OpenBSD man page for yp ("Yellow Pee")

Ubuntu LDAP docs

Time service

This is simple, the modern equivalent is NTP.

Authentication service

The modern equivalent is Kerberos. I succeeded in setting this up once, it's not too difficult and well-documented for Ubuntu at least. Interesting that this is basically Microsoft's Active Directory product, but they extended it to be incompatible (boo!).

Ubuntu Kerberos docs

Distributed filesystem

Again, Sun's NFS seems appropriate only for trusted LANs.

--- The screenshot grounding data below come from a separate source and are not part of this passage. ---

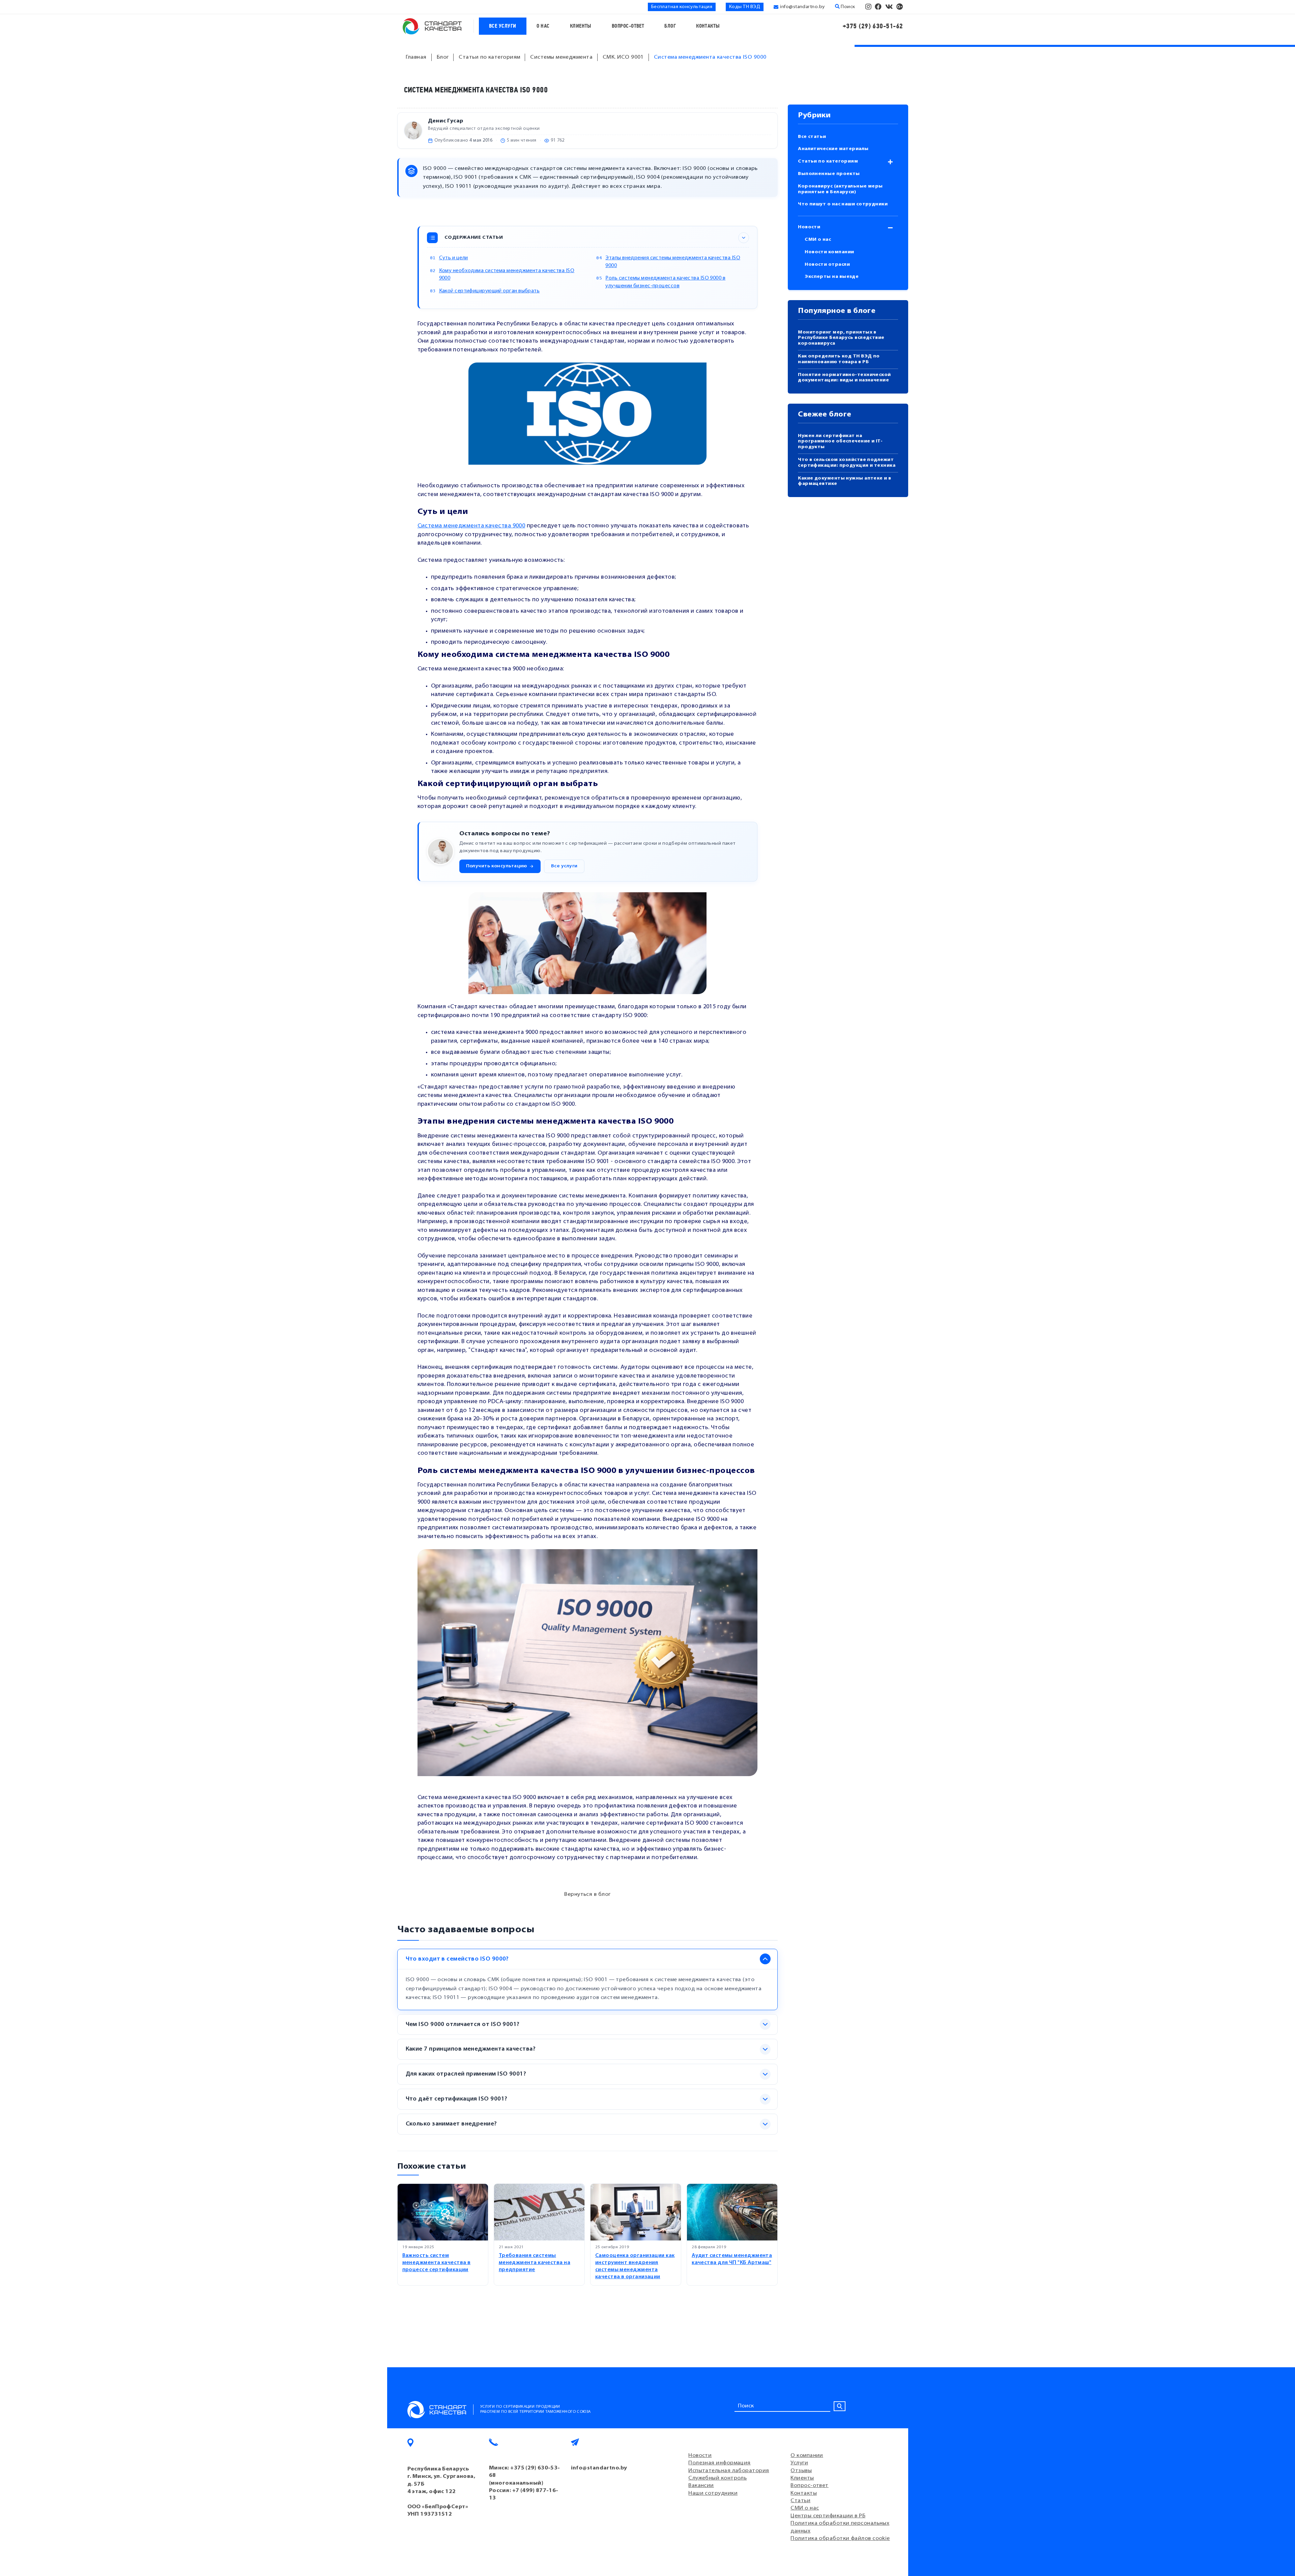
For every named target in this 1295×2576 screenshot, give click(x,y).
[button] (500, 866)
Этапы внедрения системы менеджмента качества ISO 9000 (672, 262)
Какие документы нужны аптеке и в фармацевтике (844, 481)
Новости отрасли (827, 264)
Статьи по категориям (828, 161)
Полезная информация (719, 2463)
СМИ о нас (818, 239)
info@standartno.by (802, 6)
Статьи (800, 2500)
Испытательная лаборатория (728, 2470)
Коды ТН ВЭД (744, 6)
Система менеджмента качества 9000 (471, 526)
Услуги (799, 2463)
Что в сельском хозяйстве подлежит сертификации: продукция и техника (846, 462)
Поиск (847, 6)
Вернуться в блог (587, 1894)
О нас (543, 26)
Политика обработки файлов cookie (840, 2538)
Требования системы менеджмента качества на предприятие (534, 2263)
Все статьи (812, 136)
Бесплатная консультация (681, 6)
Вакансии (701, 2485)
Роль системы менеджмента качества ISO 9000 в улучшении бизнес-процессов (665, 282)
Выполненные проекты (829, 173)
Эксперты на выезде (832, 276)
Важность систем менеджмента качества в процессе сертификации (436, 2263)
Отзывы (801, 2470)
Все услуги (502, 26)
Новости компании (829, 252)
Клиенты (581, 26)
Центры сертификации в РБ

The popular replacement for modern Linux seems to be AFS, which has many interesting features (and some anti-features too, they had to drop some POSIX filesystem semantics for feasibility reasons when using a WAN which I found very interesting).

Maintained open-source implementation of AFS

Instructions for Edinburgh University

Introduction to differences to UNIX filesystems

More detail on differences

Conclusion

To clarify, the above services were implemented by DCE-specific protocols and software which failed commercially. I've just explored what seems obviously to have been their Sun ONC inspiration (although ONC never was designed to satisfy some modern security & WAN operation requirements), and modern equivalents for a UNIX (realistically, Linux) shop.

Compared to the older Sun software from which it took obvious inspiration (ONC RPC, yp, NFS) the modern Linux stack is more complex, but I suspect more suitable for large organizations or working over the Internet.

Also, on a topic that I have become more interested in, a Linux deployment using this software can provide availablity when other choices cannot. For example, if you use Microsoft's (or any corporation subject to US law, Amazon VDI would have the same problem) infrastructure, it just takes one word to the US Department of Justice and nothing will work for you like happened to the International Criminal Court judge--perhaps this has something to do with why Microsoft are eliminating local machine accounts. Off-topic, but it's like how my country is choosing warplanes to purchase and the thinking is that 10 inferior Saab Gripens in the air is a better choice than 10 superior F-35s that are stuck on the ground.